The supercomputer will be used at Los Alamos National Laboratory to work on national security problems, test nuclear stockpiles, run annual testing of various nuclear weapons systems and predict long-term climate change, as well as studying the universe and trying to find an HIV vaccine, according to John Morrison, leader of the high-performance computing division at Los Alamos.

"We're dealing with nuclear weapons," said Thomas D'Agostino, administrator of the National Nuclear Security Administration. "Speed is of critical importance here. If our labs can solve problems faster, that's a good thing because we are dealing with nuclear weapons. If we could have solved a problem in six months with an already fast supercomputer, then we can solve it in a month now."

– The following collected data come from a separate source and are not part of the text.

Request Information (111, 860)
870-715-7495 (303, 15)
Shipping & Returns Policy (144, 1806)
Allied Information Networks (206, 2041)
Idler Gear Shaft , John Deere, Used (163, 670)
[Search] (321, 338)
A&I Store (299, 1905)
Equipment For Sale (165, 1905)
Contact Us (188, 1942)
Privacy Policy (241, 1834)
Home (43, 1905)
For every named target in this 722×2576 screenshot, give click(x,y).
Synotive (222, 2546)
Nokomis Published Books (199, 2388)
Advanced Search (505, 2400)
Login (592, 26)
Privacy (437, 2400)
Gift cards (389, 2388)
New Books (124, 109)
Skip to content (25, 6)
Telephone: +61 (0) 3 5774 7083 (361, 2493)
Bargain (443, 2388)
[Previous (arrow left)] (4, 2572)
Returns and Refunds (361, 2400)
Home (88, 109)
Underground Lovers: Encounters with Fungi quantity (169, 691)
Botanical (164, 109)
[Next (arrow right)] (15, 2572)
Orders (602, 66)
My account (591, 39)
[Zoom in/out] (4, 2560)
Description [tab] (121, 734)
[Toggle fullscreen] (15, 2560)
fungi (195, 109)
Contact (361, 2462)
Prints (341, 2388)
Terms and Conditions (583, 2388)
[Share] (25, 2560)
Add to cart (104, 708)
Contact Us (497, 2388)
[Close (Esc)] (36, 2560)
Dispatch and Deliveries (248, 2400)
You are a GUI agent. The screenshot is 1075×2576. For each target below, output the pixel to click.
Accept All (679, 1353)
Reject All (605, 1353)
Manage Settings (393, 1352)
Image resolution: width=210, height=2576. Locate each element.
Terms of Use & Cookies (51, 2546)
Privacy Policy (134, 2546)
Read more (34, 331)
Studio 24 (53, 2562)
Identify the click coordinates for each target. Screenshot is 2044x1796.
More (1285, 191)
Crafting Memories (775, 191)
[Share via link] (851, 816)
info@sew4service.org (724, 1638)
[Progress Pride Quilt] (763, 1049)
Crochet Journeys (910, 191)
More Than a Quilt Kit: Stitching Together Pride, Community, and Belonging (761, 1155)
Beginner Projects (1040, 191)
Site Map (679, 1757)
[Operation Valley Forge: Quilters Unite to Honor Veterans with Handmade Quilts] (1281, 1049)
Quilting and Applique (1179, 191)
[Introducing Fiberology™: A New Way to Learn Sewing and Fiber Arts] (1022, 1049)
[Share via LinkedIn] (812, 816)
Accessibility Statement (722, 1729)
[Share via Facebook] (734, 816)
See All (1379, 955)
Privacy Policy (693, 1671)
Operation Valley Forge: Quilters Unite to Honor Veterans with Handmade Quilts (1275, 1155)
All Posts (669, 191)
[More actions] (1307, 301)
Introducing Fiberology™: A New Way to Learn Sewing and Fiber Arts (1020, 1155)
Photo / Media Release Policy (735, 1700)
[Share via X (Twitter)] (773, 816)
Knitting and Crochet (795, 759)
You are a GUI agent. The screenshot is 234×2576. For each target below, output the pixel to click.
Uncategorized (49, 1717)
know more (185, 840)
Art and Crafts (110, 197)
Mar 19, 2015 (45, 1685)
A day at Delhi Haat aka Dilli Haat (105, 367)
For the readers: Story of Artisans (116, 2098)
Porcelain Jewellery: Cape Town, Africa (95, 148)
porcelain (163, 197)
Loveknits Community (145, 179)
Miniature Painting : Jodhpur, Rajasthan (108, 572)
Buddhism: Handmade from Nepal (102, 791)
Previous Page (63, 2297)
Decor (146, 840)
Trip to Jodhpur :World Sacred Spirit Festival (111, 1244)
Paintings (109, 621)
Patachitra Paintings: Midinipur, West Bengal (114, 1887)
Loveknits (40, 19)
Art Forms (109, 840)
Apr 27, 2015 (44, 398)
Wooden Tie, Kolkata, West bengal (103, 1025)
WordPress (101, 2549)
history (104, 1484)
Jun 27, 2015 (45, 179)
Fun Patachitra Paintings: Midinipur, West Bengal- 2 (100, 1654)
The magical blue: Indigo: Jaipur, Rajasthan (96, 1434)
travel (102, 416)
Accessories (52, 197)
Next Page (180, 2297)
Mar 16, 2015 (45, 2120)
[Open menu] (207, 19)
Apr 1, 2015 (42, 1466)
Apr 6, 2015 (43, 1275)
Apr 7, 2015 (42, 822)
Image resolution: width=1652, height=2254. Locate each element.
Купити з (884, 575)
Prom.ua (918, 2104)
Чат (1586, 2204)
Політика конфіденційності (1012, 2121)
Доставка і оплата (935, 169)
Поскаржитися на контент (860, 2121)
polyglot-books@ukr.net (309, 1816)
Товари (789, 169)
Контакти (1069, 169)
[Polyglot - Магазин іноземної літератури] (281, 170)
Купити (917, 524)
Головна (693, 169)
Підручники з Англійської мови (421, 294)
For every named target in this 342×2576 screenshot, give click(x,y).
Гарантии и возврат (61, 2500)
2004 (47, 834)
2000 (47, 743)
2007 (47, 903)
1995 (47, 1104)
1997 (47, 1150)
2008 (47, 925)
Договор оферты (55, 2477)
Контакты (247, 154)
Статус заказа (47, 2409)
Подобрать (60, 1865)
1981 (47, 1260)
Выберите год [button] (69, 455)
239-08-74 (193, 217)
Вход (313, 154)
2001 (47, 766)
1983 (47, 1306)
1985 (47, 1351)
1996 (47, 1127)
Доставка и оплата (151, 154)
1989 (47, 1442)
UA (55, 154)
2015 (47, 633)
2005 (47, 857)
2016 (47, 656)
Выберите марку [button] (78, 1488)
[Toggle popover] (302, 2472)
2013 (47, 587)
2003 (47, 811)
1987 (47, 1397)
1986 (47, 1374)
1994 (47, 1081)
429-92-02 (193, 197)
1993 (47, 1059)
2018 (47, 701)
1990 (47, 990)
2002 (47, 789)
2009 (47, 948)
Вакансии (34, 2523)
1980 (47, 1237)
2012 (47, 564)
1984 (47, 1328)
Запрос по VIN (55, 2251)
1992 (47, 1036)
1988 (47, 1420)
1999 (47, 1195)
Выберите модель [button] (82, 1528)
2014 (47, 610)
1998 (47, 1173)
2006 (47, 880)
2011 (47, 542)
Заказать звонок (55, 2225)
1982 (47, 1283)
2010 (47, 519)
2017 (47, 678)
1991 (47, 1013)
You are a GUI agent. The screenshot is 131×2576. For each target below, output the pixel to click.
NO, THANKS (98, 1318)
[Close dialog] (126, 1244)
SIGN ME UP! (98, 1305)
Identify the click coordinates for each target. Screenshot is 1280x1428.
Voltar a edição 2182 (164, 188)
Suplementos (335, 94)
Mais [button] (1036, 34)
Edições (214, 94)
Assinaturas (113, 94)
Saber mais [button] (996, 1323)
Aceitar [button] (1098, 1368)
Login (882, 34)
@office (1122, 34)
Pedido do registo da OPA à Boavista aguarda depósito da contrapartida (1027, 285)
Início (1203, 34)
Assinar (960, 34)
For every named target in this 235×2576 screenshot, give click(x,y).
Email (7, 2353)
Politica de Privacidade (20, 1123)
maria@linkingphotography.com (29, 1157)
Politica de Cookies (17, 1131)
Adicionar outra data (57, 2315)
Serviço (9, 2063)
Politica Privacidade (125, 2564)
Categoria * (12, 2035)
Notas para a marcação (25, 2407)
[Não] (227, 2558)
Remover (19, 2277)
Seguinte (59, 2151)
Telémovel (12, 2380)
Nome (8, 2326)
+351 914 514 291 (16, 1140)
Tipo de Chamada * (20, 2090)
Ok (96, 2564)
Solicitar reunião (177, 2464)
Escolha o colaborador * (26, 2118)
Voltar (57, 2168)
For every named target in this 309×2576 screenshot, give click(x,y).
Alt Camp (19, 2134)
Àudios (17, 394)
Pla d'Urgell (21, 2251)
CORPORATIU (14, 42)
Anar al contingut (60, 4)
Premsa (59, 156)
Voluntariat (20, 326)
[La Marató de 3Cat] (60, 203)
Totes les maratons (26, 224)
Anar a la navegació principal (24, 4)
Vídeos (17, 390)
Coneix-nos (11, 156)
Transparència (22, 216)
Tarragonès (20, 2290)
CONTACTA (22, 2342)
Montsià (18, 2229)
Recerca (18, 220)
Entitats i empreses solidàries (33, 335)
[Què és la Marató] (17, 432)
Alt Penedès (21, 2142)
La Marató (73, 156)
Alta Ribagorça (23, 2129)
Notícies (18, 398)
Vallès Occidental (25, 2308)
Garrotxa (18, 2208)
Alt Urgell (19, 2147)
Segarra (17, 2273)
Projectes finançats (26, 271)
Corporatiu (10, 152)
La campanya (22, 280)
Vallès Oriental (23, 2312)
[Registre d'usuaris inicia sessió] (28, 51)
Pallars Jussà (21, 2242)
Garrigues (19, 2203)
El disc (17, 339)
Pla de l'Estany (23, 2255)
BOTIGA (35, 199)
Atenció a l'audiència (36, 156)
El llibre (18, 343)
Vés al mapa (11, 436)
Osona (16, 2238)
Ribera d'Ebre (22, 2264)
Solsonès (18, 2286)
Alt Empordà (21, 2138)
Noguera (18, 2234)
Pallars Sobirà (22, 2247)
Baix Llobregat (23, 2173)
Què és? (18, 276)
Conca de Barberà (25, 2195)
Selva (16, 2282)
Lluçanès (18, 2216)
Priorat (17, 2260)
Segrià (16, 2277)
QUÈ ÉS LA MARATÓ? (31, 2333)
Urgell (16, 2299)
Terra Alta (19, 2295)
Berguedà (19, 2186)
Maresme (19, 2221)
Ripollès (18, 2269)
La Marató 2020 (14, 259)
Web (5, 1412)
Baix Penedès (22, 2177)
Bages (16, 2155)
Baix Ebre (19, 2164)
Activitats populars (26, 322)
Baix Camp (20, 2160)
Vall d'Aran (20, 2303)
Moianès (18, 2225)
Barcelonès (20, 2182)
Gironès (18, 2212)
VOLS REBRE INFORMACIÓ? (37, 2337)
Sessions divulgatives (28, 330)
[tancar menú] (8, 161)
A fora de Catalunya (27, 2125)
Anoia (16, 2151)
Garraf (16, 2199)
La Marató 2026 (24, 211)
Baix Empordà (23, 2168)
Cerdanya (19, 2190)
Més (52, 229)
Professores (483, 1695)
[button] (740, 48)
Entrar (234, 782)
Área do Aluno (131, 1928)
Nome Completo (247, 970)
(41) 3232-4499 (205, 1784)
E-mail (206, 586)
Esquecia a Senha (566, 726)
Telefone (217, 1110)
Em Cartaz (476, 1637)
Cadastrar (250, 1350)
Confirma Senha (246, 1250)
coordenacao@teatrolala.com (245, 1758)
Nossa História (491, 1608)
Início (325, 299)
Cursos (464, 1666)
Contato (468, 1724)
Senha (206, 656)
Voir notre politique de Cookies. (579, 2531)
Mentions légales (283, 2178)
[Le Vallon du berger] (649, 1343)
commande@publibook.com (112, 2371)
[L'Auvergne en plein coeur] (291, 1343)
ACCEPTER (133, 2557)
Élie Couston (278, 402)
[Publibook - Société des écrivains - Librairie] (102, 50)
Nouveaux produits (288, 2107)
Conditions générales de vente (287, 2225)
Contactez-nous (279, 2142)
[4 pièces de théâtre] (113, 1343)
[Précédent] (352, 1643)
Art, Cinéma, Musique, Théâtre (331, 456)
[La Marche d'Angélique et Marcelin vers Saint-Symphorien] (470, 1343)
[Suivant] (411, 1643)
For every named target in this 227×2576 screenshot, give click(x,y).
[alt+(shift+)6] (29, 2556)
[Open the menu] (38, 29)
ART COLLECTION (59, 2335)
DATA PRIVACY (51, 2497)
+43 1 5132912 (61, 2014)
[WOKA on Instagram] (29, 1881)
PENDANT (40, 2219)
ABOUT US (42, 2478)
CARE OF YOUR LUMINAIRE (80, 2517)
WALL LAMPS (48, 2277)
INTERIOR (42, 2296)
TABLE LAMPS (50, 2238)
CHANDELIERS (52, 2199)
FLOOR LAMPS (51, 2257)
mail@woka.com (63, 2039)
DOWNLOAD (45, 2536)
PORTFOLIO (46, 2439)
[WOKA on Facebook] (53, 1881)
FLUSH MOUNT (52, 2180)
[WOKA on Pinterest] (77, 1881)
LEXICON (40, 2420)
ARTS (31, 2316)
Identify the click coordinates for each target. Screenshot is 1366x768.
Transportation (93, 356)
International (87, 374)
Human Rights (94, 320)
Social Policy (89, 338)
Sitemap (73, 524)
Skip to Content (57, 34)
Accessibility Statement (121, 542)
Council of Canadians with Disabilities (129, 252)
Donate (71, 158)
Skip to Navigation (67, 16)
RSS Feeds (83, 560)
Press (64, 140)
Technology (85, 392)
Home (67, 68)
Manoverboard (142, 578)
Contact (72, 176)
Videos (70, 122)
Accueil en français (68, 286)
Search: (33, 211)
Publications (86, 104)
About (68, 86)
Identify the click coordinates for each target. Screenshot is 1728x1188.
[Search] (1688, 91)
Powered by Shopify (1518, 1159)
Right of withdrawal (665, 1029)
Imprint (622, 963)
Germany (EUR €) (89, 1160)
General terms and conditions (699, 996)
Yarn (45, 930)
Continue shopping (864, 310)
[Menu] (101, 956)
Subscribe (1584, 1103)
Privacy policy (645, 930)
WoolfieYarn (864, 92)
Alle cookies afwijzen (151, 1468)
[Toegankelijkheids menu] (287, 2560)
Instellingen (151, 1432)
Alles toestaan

Roadrunner's accomplishment marks the first time that BlueGene, which runs at 478 teraflops, hasn't held the highest position in the Top 500 supercomputer list since November 2004, according to Jack Dongarra, a co-creator of the Top 500 list.

Roadrunner uses 3.9 megawatts of power, which Grice noted is enough to power 39,000 100-watt light bulbs. It has 6,948 dual-core Opterons on IBM LS21 Blades, as well as 12,960 Cell processors on IBM QS22 blades. The machine, which has 80 terabytes of memory, has 296 IBM BladeCenter H racks. It takes up 6,000 square feet, uses 57 miles of fiber optic cable and weighs in at 500,000 pounds.

The new IBM supercomputer is the second incarnation of Roadrunner. The original Roadrunner, a cluster machine that can hit 70 teraflops, is in use at the Los Alamos lab. The older Linux-based system runs AMD Opteron chips.

This new version of Roadrunner also runs Linux and gets its hefty power boost by adding the Cell chips, originally designed jointly by IBM, Toshiba and Sony for the latter's PlayStation 3 game console, to the Opteron base. The hybrid supercomputer will use the Cell chips for massive calculations.